**What the exercise asks**: Return every entry in full, with no alterations.

Dataset entries
----
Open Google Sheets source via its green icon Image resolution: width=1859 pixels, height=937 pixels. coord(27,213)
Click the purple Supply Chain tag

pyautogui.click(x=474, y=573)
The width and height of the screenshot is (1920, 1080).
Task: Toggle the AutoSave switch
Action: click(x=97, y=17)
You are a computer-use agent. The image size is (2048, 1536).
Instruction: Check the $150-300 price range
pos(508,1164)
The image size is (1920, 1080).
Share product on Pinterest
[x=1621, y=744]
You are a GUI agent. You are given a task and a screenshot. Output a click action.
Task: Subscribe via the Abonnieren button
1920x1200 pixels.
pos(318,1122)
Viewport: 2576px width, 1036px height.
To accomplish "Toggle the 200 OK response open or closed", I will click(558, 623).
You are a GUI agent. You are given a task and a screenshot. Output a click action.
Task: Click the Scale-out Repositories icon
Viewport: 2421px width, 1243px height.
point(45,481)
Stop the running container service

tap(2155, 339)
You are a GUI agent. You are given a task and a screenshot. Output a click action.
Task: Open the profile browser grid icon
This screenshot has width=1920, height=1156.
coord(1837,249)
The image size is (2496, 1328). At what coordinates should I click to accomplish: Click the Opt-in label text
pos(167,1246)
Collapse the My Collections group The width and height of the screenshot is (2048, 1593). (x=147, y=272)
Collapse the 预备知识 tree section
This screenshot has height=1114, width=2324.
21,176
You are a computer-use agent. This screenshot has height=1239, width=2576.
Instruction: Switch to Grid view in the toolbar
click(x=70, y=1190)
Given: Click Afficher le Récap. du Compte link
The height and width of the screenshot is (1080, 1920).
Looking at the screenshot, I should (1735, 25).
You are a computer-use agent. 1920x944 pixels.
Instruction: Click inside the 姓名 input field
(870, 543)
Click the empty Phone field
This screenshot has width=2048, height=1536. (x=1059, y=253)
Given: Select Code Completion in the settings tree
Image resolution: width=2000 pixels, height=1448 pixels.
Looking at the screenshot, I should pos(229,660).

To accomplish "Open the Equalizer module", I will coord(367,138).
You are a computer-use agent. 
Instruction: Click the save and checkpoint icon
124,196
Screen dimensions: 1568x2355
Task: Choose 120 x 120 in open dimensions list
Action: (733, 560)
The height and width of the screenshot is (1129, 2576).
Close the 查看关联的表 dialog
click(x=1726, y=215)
----
**Task result**:
Open Google Sheets source via its green icon Image resolution: width=1859 pixels, height=937 pixels. coord(27,213)
Click the purple Supply Chain tag

pyautogui.click(x=474, y=573)
The width and height of the screenshot is (1920, 1080).
Task: Toggle the AutoSave switch
Action: click(x=97, y=17)
You are a computer-use agent. The image size is (2048, 1536).
Instruction: Check the $150-300 price range
pos(508,1164)
The image size is (1920, 1080).
Share product on Pinterest
[x=1621, y=744]
You are a GUI agent. You are given a task and a screenshot. Output a click action.
Task: Subscribe via the Abonnieren button
1920x1200 pixels.
pos(318,1122)
Viewport: 2576px width, 1036px height.
To accomplish "Toggle the 200 OK response open or closed", I will click(558, 623).
You are a GUI agent. You are given a task and a screenshot. Output a click action.
Task: Click the Scale-out Repositories icon
Viewport: 2421px width, 1243px height.
point(45,481)
Stop the running container service

tap(2155, 339)
You are a GUI agent. You are given a task and a screenshot. Output a click action.
Task: Open the profile browser grid icon
This screenshot has width=1920, height=1156.
coord(1837,249)
The image size is (2496, 1328). At what coordinates should I click to accomplish: Click the Opt-in label text
pos(167,1246)
Collapse the My Collections group The width and height of the screenshot is (2048, 1593). (x=147, y=272)
Collapse the 预备知识 tree section
This screenshot has height=1114, width=2324.
21,176
You are a computer-use agent. This screenshot has height=1239, width=2576.
Instruction: Switch to Grid view in the toolbar
click(x=70, y=1190)
Given: Click Afficher le Récap. du Compte link
The height and width of the screenshot is (1080, 1920).
Looking at the screenshot, I should (1735, 25).
You are a computer-use agent. 1920x944 pixels.
Instruction: Click inside the 姓名 input field
(870, 543)
Click the empty Phone field
This screenshot has width=2048, height=1536. (x=1059, y=253)
Given: Select Code Completion in the settings tree
Image resolution: width=2000 pixels, height=1448 pixels.
Looking at the screenshot, I should pos(229,660).

To accomplish "Open the Equalizer module", I will coord(367,138).
You are a computer-use agent. 
Instruction: Click the save and checkpoint icon
124,196
Screen dimensions: 1568x2355
Task: Choose 120 x 120 in open dimensions list
Action: (733, 560)
The height and width of the screenshot is (1129, 2576).
Close the 查看关联的表 dialog
click(x=1726, y=215)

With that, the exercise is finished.